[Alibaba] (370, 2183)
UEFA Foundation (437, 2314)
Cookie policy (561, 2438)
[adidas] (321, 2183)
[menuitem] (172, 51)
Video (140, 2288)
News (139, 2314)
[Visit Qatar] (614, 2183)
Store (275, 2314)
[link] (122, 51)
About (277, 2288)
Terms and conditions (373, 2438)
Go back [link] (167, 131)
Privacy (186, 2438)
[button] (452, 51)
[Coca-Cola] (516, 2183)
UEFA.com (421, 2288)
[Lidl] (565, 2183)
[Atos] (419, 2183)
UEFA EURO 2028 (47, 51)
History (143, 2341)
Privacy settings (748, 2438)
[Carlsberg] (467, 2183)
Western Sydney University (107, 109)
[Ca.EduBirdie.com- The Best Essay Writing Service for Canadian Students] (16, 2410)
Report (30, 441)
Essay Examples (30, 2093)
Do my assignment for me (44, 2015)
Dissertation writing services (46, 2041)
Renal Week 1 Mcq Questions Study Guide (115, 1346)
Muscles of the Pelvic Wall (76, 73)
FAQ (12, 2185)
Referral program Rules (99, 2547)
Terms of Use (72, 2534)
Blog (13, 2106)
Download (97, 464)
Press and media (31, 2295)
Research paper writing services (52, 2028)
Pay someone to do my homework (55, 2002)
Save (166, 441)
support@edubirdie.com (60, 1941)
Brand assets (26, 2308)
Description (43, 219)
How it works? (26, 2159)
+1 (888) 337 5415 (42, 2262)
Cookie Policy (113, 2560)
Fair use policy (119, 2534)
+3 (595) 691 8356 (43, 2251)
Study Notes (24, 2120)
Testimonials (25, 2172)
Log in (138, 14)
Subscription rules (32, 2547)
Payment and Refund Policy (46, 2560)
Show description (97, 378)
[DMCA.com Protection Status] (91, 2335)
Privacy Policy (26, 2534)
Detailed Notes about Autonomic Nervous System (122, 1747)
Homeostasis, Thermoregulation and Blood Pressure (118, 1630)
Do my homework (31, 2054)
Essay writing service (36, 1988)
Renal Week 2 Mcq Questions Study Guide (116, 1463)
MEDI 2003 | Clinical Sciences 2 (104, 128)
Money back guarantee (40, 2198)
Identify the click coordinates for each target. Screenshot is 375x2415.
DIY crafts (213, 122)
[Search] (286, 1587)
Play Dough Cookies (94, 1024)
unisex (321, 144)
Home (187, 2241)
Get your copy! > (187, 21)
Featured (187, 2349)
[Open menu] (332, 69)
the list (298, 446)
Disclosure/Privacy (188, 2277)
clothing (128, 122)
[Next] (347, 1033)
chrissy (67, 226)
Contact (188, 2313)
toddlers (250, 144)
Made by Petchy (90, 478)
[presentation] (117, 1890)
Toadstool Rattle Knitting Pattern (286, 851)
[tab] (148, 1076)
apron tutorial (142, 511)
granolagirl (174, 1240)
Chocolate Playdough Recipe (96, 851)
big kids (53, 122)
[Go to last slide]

• • •

## About this task
Would you output, from the records above, exactly the run of lines that starts at the line containing "8356 (43, 2251)" and ends at the line containing "Detailed Notes about", and only that run?

## Solution to this problem
+3 (595) 691 8356 (43, 2251)
Study Notes (24, 2120)
Testimonials (25, 2172)
Log in (138, 14)
Subscription rules (32, 2547)
Payment and Refund Policy (46, 2560)
Show description (97, 378)
[DMCA.com Protection Status] (91, 2335)
Privacy Policy (26, 2534)
Detailed Notes about Autonomic Nervous System (122, 1747)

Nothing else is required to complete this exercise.